(TASK OBJECTIVE) Please copy out all of the material below, line for line and without any changes.

[Collected data entries]

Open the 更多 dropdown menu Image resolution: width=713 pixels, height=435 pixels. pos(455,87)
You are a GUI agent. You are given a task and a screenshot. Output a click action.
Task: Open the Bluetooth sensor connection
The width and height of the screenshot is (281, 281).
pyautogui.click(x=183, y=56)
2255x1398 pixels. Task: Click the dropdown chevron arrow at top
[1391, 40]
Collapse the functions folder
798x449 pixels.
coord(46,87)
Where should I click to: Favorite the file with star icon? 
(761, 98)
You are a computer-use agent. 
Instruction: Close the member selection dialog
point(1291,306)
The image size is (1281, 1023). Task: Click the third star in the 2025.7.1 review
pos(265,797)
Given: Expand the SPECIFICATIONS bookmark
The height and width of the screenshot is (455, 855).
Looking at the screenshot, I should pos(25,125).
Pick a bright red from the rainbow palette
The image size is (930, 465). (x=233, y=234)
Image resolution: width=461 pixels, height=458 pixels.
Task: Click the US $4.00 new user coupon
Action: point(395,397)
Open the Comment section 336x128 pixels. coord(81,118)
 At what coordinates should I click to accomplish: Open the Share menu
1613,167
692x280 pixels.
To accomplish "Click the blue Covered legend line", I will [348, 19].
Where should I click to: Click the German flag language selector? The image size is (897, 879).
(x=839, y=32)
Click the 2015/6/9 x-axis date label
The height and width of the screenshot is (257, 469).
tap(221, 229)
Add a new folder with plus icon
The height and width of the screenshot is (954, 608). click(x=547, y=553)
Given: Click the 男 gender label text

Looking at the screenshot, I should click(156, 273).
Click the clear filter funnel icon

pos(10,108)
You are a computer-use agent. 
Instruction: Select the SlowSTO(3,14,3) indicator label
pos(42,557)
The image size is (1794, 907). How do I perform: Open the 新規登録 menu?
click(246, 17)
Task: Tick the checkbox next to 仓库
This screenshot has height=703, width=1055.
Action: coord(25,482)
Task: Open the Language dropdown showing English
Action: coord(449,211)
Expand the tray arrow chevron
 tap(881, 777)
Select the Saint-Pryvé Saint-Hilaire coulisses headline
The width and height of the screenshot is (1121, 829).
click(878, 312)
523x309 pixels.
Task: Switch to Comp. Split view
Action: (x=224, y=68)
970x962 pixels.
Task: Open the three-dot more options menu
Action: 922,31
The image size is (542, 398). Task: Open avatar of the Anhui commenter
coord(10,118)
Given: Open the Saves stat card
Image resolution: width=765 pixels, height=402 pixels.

(ANSWER TO THIS EXERCISE)
Open the 更多 dropdown menu Image resolution: width=713 pixels, height=435 pixels. pos(455,87)
You are a GUI agent. You are given a task and a screenshot. Output a click action.
Task: Open the Bluetooth sensor connection
The width and height of the screenshot is (281, 281).
pyautogui.click(x=183, y=56)
2255x1398 pixels. Task: Click the dropdown chevron arrow at top
[1391, 40]
Collapse the functions folder
798x449 pixels.
coord(46,87)
Where should I click to: Favorite the file with star icon? 
(761, 98)
You are a computer-use agent. 
Instruction: Close the member selection dialog
point(1291,306)
The image size is (1281, 1023). Task: Click the third star in the 2025.7.1 review
pos(265,797)
Given: Expand the SPECIFICATIONS bookmark
The height and width of the screenshot is (455, 855).
Looking at the screenshot, I should pos(25,125).
Pick a bright red from the rainbow palette
The image size is (930, 465). (x=233, y=234)
Image resolution: width=461 pixels, height=458 pixels.
Task: Click the US $4.00 new user coupon
Action: point(395,397)
Open the Comment section 336x128 pixels. coord(81,118)
 At what coordinates should I click to accomplish: Open the Share menu
1613,167
692x280 pixels.
To accomplish "Click the blue Covered legend line", I will [348, 19].
Where should I click to: Click the German flag language selector? The image size is (897, 879).
(x=839, y=32)
Click the 2015/6/9 x-axis date label
The height and width of the screenshot is (257, 469).
tap(221, 229)
Add a new folder with plus icon
The height and width of the screenshot is (954, 608). click(x=547, y=553)
Given: Click the 男 gender label text

Looking at the screenshot, I should click(156, 273).
Click the clear filter funnel icon

pos(10,108)
You are a computer-use agent. 
Instruction: Select the SlowSTO(3,14,3) indicator label
pos(42,557)
The image size is (1794, 907). How do I perform: Open the 新規登録 menu?
click(246, 17)
Task: Tick the checkbox next to 仓库
This screenshot has height=703, width=1055.
Action: coord(25,482)
Task: Open the Language dropdown showing English
Action: coord(449,211)
Expand the tray arrow chevron
 tap(881, 777)
Select the Saint-Pryvé Saint-Hilaire coulisses headline
The width and height of the screenshot is (1121, 829).
click(878, 312)
523x309 pixels.
Task: Switch to Comp. Split view
Action: (x=224, y=68)
970x962 pixels.
Task: Open the three-dot more options menu
Action: 922,31
The image size is (542, 398). Task: Open avatar of the Anhui commenter
coord(10,118)
Given: Open the Saves stat card
Image resolution: width=765 pixels, height=402 pixels.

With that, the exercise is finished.